### 作業内容
1 – 議事録の抜粋で、調査書に付く評定として挙げられている数値をすべて列挙してください。
2 – 議事録の抜粋のうち、「企業ではこのような要素が極め」から「きな問題であったと思います。」までを一字一句そのまま再掲してください。

### 掲載本文

○ ○ ○ ○ ○

企業ではこのような要素が極めて重要となります。例えば、企業では目標達成のためにもろもろの取組が試みられます。目標・目的成就のため、時には困難ではあるが何かを捨て、断ち切ることも重要になりますが、このとき必要な要素はコミュニケーション能力であり、納得を得られるような説得力であります。この数値化できない修得項目にも是非言及したこれからの議論であってほしいと存じます。

【小川部会長】
 ありがとうございました。
 ほかにいかがですか。では、及川委員。

【及川委員】
 コアの考え方が全ての生徒に共通に最低限修得させるべき内容という、このまとめ方はもちろんこれで結構だと思いますし、2ページに示されているような基本的な考え方でいいのかというふうに思っています。ただ、修得という言葉に少しこだわったときに、結局修得したことを証明するのは校長、教育課程の修了とか卒業を認定するのは校長ですし、その修得状況を校長が証明書として発行しているものが調査書ということになると思います。調査書には5、4、3、2、1といったような評定というものが付く訳ですから、数値的に載せてくる。しかし実際にこの校長が発行する調査書は、例えば大学入試の際にそれが信用されているかどうか。つまり、推薦入試等ではもちろん評定平均値という形で選抜として使われるでしょうけれども、一般入試の場合には調査書に示されている評定、数値的な形で修得状況が示されている証明書が全く利用されていない、活用されていないというところに、これまでの議論の中に出てきていた、生徒が多様化している状況の中で、必ずしも修得状況が明らかでない、不鮮明になっている。そういうことが大きな問題であったと思います。

○ ○ ○ ○ ○

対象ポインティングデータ
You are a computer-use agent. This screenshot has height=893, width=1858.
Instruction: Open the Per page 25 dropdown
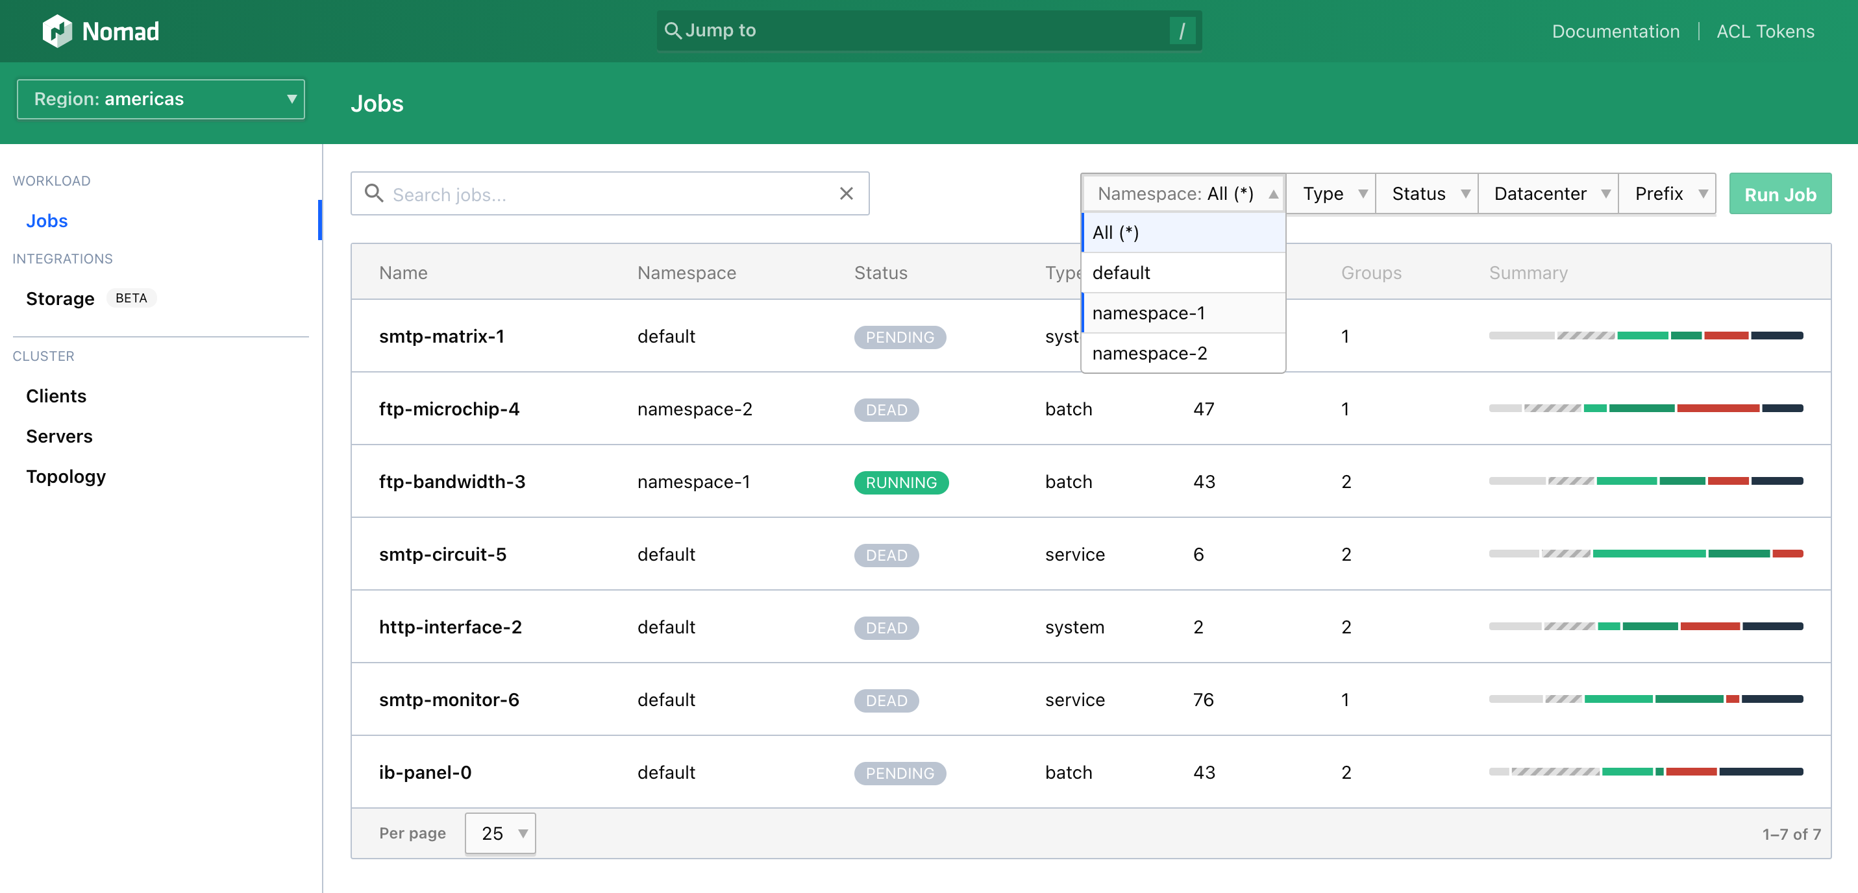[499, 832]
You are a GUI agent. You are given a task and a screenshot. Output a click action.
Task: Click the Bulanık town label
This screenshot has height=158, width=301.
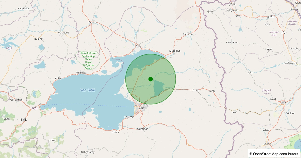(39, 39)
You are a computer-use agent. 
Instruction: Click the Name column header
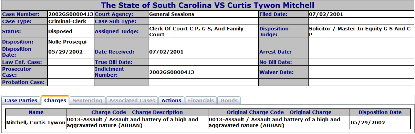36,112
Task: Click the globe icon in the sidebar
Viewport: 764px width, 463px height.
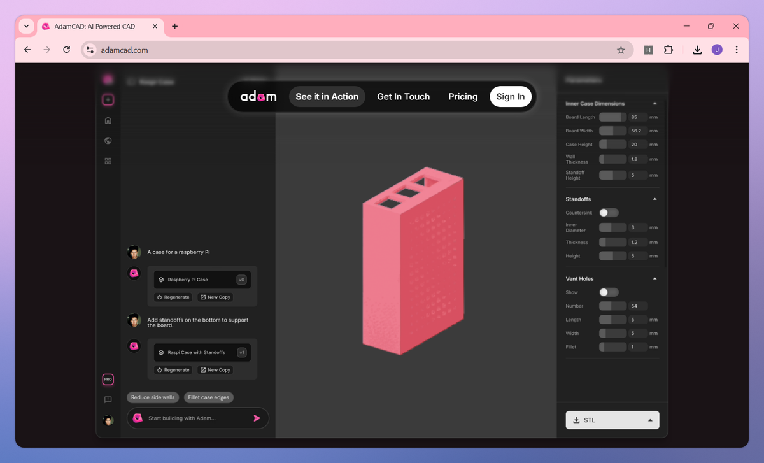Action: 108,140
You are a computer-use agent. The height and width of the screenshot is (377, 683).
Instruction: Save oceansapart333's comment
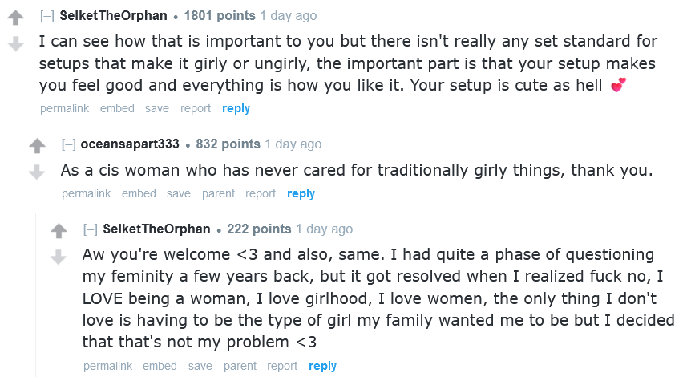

○ ○ ○ ○ ○

### 解答一覧
1 – 5、4、3、2、1

2 –
企業ではこのような要素が極めて重要となります。例えば、企業では目標達成のためにもろもろの取組が試みられます。目標・目的成就のため、時には困難ではあるが何かを捨て、断ち切ることも重要になりますが、このとき必要な要素はコミュニケーション能力であり、納得を得られるような説得力であります。この数値化できない修得項目にも是非言及したこれからの議論であってほしいと存じます。

【小川部会長】
 ありがとうございました。
 ほかにいかがですか。では、及川委員。

【及川委員】
 コアの考え方が全ての生徒に共通に最低限修得させるべき内容という、このまとめ方はもちろんこれで結構だと思いますし、2ページに示されているような基本的な考え方でいいのかというふうに思っています。ただ、修得という言葉に少しこだわったときに、結局修得したことを証明するのは校長、教育課程の修了とか卒業を認定するのは校長ですし、その修得状況を校長が証明書として発行しているものが調査書ということになると思います。調査書には5、4、3、2、1といったような評定というものが付く訳ですから、数値的に載せてくる。しかし実際にこの校長が発行する調査書は、例えば大学入試の際にそれが信用されているかどうか。つまり、推薦入試等ではもちろん評定平均値という形で選抜として使われるでしょうけれども、一般入試の場合には調査書に示されている評定、数値的な形で修得状況が示されている証明書が全く利用されていない、活用されていないというところに、これまでの議論の中に出てきていた、生徒が多様化している状況の中で、必ずしも修得状況が明らかでない、不鮮明になっている。そういうことが大きな問題であったと思います。